Книга История и поэзия Отечественной войны 1812 года - Федор Николаевич Глинка
Шрифт:
Интервал:
Закладка:
То же перо, которое опишет начало наших бедствий, изобразит и счастливейшее заключение кровавого позорища, когда Бог наш вступился за обиды земли своей, за разоренные храмы, за опозоренные алтари. Тогда увидим мы ясно в сей новой и необычайной картине неслыханное бегство тьмачисленных врагов по оледенелым пустыням; увидим, как гневное небо дышит на них бурями и всеми видимая десница Всевышнего ужасным мечом своим пожинает тысячи буйных глав.
Мы увидим наконец победоносные воинства наши, сквозь чащу дремучих лесов, сквозь тесноту диких ущелий, среди истлевших селений и догорающих городов, по снегам и трупам враждебных тысяч достигающие берегов Немана. Там-то небесный меч Бога-мстителя преходит в десницу помазанника Его, государя скромного и великодушного, Александра I, да расторгнет им тяжкий плен окованной Европы.
Таким образом, определили мы, кажется, главные черты, которыми должны ограничиваться обязанности сочинителя и расположение его сочинения. Сего требовал ум. Но теперь сердце подает голос свой. «Ты русский! — говорит оно историку. — Ты должен сделать, чтобы писания твои услаждали и приводили в восторг все сердца твоих соотчичей»[82].

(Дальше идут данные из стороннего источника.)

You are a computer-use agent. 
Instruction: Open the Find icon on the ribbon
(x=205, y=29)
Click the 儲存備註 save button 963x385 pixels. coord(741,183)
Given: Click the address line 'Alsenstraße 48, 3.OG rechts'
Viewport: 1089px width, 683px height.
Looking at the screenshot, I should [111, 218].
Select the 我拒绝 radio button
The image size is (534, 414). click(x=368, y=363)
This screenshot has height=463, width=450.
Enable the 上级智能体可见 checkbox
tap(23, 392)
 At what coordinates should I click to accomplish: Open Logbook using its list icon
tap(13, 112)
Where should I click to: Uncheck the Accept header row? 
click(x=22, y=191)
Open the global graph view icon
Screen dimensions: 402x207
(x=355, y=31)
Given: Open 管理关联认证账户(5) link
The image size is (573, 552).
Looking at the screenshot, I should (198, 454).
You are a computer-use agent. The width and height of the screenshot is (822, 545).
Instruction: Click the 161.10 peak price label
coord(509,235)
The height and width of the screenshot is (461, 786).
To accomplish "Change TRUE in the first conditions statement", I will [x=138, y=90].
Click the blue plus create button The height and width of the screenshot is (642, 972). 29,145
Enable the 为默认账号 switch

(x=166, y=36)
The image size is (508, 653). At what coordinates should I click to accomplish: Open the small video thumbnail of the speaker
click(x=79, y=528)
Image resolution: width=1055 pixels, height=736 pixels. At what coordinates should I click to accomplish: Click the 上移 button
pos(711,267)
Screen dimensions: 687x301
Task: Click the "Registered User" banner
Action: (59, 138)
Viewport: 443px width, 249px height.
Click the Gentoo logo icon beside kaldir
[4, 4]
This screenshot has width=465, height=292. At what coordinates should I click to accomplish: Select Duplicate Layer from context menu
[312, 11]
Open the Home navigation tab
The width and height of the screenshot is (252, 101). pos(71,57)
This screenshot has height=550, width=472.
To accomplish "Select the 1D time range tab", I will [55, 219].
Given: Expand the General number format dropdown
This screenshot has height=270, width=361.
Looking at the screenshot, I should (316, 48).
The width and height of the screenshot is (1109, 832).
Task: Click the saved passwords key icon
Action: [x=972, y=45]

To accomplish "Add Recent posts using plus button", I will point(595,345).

Как же успеть в сем? Русское сердце знает о том. Русский историк! Ты видел великое торжество любви к Отечеству, видел ты древних старцев, стонавших под бременем лет и недугов, вдруг оживотворенных и подъявших меч защиты! Не видал ли ты нежных матерей, отторгавших от сердца своего ни опытом еще, ни силами незрелых единородных сынов своих и посылавших оных, как обреченные жертвы Отечеству, в пламенеющие бури браней на тяжкую истому и неслыханные труды? Не сих ли самых юношей видел ты летевших в кровавую сечу с неустрашимостию мужей и увядавших на прекрасной заре дней своих в гремящих бурях войны? Кому утешать сетующих отцов, неутешных матерей, рыдающих жен и невест? Тебе, русский историк, предлежит священный подвиг сей: ты должен оживотворить для потомства тех, которые пострадали смертию за Отечество! Твоя история должна вмещать в себе подвиги великих и малых, как ясное зерцало вод величественные древа и скромные кустарники, на брегах его растущие, равно в себе изображает. Да будет книга твоя памятною книгою усопших на полях битв. Возьми в пример летописателей прежних веков. Не все ли деяния отечественных героев передавали они, как святыню, позднейшему потомству? Так! Вы не умерли, мужи, падшие на полях Задонских; не исчезла память ваша, витязи, окропившие кровию своею пустыни Аркские! Великие тени ваши не сетуют о забвении: вы живете в сердцах истинных россиян!..
Но скажут: как поместить все мелкие черты, все частные подвиги в истории, имеющей в виду столько великих происшествий, касающихся судьбы царств и народов? Поучитесь сему у Иоанна Миллера. Описывая важнейшие события в истории своего народа, чудесные превратности в судьбах его и рисуя величественные картины швейцарской природы, он не забывает упомянуть, кто именно был первый житель какой долины, кто провел первую борозду на скатах холмов ее и кто развел в ней виноградные лозы. Самый пламенный юноша не может описывать с таким страстным жаром прелестей невесты своей, как Миллер описывал свое отечество. И вот как должно писать отечественную историю! Так напишется история единственной 1812 г<ода> войны.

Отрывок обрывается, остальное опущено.